Stored items:
/---

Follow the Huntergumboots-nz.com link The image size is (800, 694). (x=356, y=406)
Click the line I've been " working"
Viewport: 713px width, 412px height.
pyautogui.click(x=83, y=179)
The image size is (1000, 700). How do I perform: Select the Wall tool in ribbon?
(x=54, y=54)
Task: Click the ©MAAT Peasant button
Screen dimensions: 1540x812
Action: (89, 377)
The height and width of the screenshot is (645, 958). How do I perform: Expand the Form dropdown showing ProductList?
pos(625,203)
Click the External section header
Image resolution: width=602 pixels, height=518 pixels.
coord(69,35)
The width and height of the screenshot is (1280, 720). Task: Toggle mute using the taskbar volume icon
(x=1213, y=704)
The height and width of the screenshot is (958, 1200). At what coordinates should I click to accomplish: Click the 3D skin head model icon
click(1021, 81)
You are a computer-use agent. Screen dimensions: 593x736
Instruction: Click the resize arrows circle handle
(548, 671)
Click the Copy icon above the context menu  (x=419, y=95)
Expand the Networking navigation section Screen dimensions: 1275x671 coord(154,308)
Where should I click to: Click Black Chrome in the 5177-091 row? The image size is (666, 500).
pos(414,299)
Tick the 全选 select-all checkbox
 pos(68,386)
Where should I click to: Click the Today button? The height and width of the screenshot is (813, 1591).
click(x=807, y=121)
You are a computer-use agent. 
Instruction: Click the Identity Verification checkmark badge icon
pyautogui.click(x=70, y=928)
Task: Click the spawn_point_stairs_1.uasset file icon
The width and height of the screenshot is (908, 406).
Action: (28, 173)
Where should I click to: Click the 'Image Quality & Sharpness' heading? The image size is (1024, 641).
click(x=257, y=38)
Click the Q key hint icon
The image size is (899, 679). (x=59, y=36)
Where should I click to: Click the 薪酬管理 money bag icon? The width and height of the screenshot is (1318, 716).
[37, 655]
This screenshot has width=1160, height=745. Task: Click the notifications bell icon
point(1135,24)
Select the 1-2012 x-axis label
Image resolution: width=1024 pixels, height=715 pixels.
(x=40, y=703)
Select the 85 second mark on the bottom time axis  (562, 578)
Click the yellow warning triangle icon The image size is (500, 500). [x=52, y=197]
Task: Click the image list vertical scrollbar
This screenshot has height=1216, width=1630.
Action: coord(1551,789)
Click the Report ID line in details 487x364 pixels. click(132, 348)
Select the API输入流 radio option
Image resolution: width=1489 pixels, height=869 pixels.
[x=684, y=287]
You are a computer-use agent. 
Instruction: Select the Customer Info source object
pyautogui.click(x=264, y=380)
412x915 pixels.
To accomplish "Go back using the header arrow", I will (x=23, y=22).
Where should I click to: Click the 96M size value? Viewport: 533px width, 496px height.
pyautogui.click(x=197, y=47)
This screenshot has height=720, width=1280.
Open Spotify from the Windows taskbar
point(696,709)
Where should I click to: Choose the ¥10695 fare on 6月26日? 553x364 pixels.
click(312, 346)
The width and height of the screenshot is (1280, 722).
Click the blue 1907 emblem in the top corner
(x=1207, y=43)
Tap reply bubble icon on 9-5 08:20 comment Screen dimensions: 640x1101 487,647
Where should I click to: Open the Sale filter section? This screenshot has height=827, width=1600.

\---

EXERCISE OBJECTIVE
Transcribe every entry exactly as it reads.

EXERCISE ANSWER
Follow the Huntergumboots-nz.com link The image size is (800, 694). (x=356, y=406)
Click the line I've been " working"
Viewport: 713px width, 412px height.
pyautogui.click(x=83, y=179)
The image size is (1000, 700). How do I perform: Select the Wall tool in ribbon?
(x=54, y=54)
Task: Click the ©MAAT Peasant button
Screen dimensions: 1540x812
Action: (89, 377)
The height and width of the screenshot is (645, 958). How do I perform: Expand the Form dropdown showing ProductList?
pos(625,203)
Click the External section header
Image resolution: width=602 pixels, height=518 pixels.
coord(69,35)
The width and height of the screenshot is (1280, 720). Task: Toggle mute using the taskbar volume icon
(x=1213, y=704)
The height and width of the screenshot is (958, 1200). At what coordinates should I click to accomplish: Click the 3D skin head model icon
click(1021, 81)
You are a computer-use agent. Screen dimensions: 593x736
Instruction: Click the resize arrows circle handle
(548, 671)
Click the Copy icon above the context menu  (x=419, y=95)
Expand the Networking navigation section Screen dimensions: 1275x671 coord(154,308)
Where should I click to: Click Black Chrome in the 5177-091 row? The image size is (666, 500).
pos(414,299)
Tick the 全选 select-all checkbox
 pos(68,386)
Where should I click to: Click the Today button? The height and width of the screenshot is (813, 1591).
click(x=807, y=121)
You are a computer-use agent. 
Instruction: Click the Identity Verification checkmark badge icon
pyautogui.click(x=70, y=928)
Task: Click the spawn_point_stairs_1.uasset file icon
The width and height of the screenshot is (908, 406).
Action: (28, 173)
Where should I click to: Click the 'Image Quality & Sharpness' heading? The image size is (1024, 641).
click(x=257, y=38)
Click the Q key hint icon
The image size is (899, 679). (x=59, y=36)
Where should I click to: Click the 薪酬管理 money bag icon? The width and height of the screenshot is (1318, 716).
[37, 655]
This screenshot has width=1160, height=745. Task: Click the notifications bell icon
point(1135,24)
Select the 1-2012 x-axis label
Image resolution: width=1024 pixels, height=715 pixels.
(x=40, y=703)
Select the 85 second mark on the bottom time axis  (562, 578)
Click the yellow warning triangle icon The image size is (500, 500). [x=52, y=197]
Task: Click the image list vertical scrollbar
This screenshot has height=1216, width=1630.
Action: coord(1551,789)
Click the Report ID line in details 487x364 pixels. click(132, 348)
Select the API输入流 radio option
Image resolution: width=1489 pixels, height=869 pixels.
[x=684, y=287]
You are a computer-use agent. 
Instruction: Select the Customer Info source object
pyautogui.click(x=264, y=380)
412x915 pixels.
To accomplish "Go back using the header arrow", I will (x=23, y=22).
Where should I click to: Click the 96M size value? Viewport: 533px width, 496px height.
pyautogui.click(x=197, y=47)
This screenshot has height=720, width=1280.
Open Spotify from the Windows taskbar
point(696,709)
Where should I click to: Choose the ¥10695 fare on 6月26日? 553x364 pixels.
click(312, 346)
The width and height of the screenshot is (1280, 722).
Click the blue 1907 emblem in the top corner
(x=1207, y=43)
Tap reply bubble icon on 9-5 08:20 comment Screen dimensions: 640x1101 487,647
Where should I click to: Open the Sale filter section? This screenshot has height=827, width=1600.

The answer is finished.